-- EXERCISE REQUIREMENTS --
Please report, as a bare number, how many lines below include the string "Москве".

-- RECORDS FOR THE EXERCISE --
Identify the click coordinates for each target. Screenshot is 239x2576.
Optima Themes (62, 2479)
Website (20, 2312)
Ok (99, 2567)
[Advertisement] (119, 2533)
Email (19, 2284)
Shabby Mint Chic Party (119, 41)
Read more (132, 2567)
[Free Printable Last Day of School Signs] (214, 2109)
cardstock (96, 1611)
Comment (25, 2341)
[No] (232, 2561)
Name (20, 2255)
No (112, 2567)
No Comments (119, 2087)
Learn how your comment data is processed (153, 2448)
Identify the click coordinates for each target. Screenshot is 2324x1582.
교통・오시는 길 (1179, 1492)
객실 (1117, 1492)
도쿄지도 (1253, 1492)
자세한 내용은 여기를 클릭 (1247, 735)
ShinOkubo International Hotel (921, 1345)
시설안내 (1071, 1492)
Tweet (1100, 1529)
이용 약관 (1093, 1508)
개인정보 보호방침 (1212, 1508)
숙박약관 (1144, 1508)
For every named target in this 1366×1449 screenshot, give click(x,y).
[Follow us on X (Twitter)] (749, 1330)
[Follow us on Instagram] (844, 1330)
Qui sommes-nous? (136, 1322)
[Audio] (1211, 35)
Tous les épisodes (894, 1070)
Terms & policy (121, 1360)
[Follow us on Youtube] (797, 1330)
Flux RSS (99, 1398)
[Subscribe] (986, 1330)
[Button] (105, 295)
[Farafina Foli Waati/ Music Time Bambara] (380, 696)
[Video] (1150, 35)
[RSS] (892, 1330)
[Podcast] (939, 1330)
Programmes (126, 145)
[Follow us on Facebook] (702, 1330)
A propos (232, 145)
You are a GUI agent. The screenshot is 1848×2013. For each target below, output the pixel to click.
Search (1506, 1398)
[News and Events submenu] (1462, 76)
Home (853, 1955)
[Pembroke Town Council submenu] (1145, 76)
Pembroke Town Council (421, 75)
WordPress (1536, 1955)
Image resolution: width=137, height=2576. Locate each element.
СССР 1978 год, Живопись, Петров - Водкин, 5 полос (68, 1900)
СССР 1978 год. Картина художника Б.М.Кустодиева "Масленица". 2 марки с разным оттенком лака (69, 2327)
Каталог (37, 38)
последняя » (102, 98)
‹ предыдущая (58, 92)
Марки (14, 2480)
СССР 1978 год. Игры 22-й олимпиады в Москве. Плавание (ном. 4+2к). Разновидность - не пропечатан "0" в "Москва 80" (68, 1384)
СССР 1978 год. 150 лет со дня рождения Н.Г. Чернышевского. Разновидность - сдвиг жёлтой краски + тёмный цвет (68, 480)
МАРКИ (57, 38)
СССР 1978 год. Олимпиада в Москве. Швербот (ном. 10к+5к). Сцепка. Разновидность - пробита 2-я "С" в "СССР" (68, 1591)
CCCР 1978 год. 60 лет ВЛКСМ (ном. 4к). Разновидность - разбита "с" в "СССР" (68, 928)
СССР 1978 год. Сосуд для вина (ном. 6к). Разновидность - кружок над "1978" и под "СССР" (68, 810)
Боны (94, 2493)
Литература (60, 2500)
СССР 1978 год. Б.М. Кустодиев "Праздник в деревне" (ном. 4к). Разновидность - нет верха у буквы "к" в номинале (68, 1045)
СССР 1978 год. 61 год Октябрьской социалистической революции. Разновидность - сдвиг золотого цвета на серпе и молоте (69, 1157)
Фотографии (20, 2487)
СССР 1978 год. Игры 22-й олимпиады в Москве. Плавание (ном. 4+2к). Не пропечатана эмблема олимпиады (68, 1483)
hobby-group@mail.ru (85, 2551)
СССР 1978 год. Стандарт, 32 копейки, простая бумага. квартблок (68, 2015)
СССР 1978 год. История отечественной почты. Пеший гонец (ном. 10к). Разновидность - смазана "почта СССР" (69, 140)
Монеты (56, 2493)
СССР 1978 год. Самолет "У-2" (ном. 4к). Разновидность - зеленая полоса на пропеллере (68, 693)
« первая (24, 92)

-- RESPONSE TO THE TASK --
3